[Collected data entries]
#####
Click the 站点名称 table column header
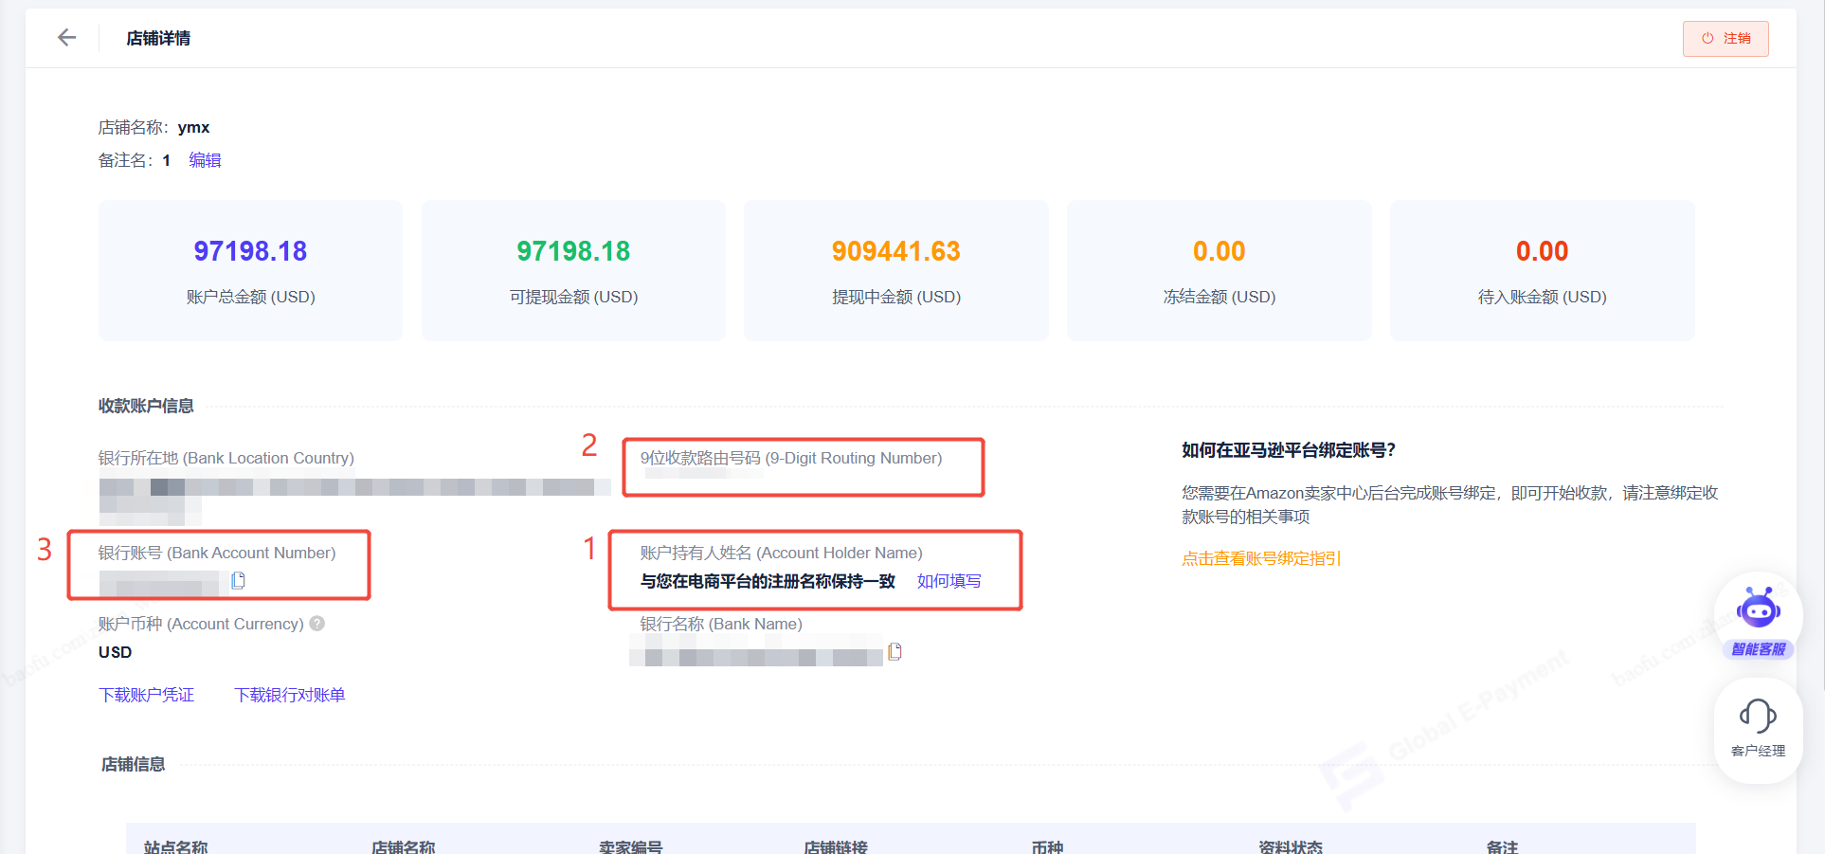This screenshot has height=854, width=1825. 176,846
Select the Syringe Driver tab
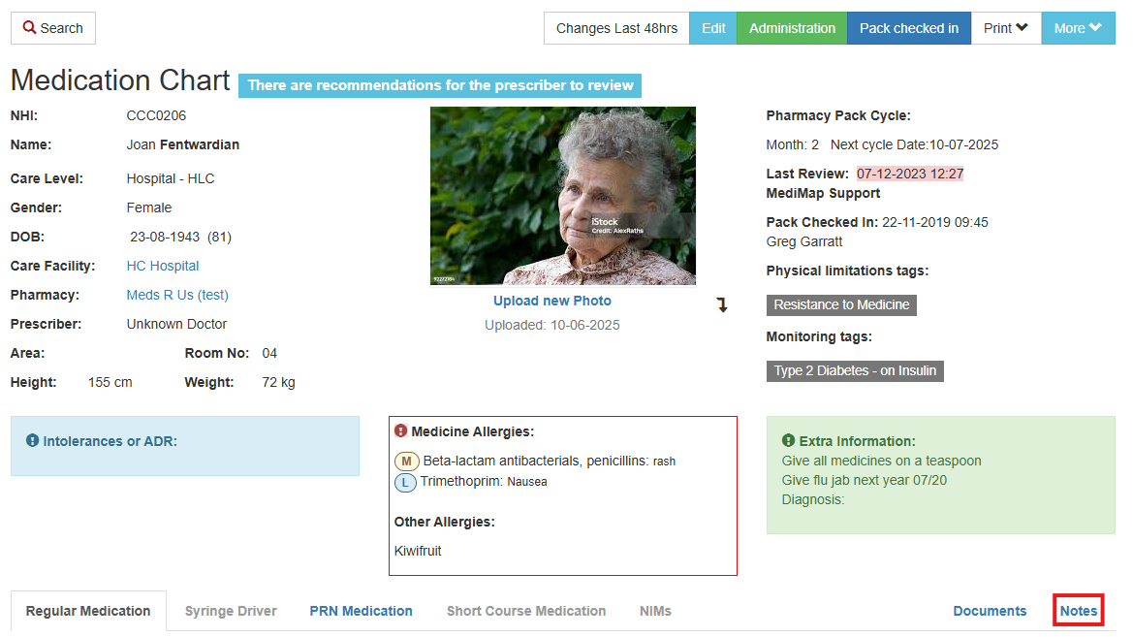The width and height of the screenshot is (1133, 637). click(231, 611)
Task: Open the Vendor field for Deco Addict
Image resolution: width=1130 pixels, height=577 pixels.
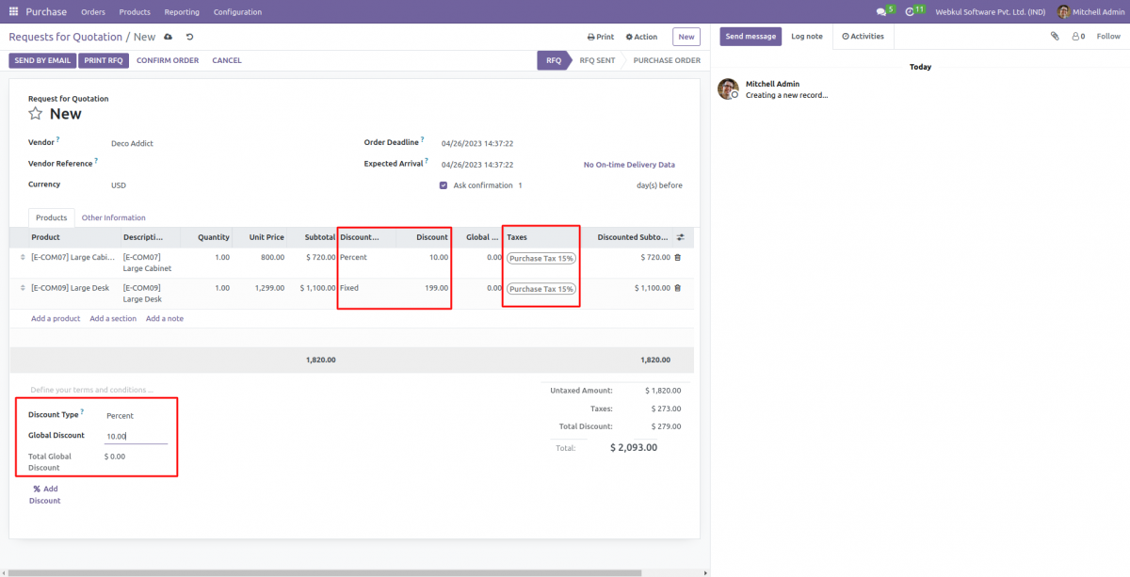Action: (132, 143)
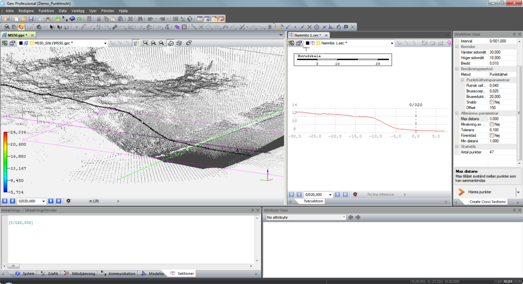Select the arrow pointer tool
The height and width of the screenshot is (284, 523).
tap(52, 27)
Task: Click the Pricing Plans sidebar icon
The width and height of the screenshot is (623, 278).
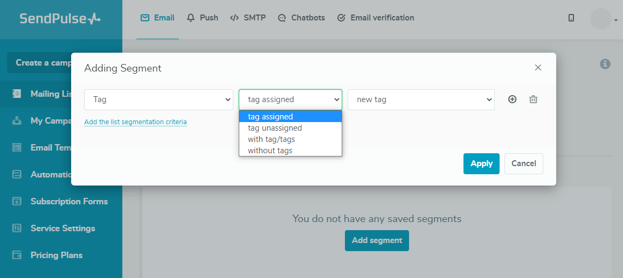Action: (17, 255)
#####
**Your assignment**
Your copy must repeat the data word for word and show none of its images.

**Response to the exercise**
Click the 站点名称 table column header
This screenshot has height=854, width=1825. 176,846
Select the Syringe Driver tab
The width and height of the screenshot is (1133, 637). click(231, 611)
Task: Open the Vendor field for Deco Addict
Image resolution: width=1130 pixels, height=577 pixels.
Action: (132, 143)
Select the arrow pointer tool
The height and width of the screenshot is (284, 523).
tap(52, 27)
Task: Click the Pricing Plans sidebar icon
The width and height of the screenshot is (623, 278).
Action: (17, 255)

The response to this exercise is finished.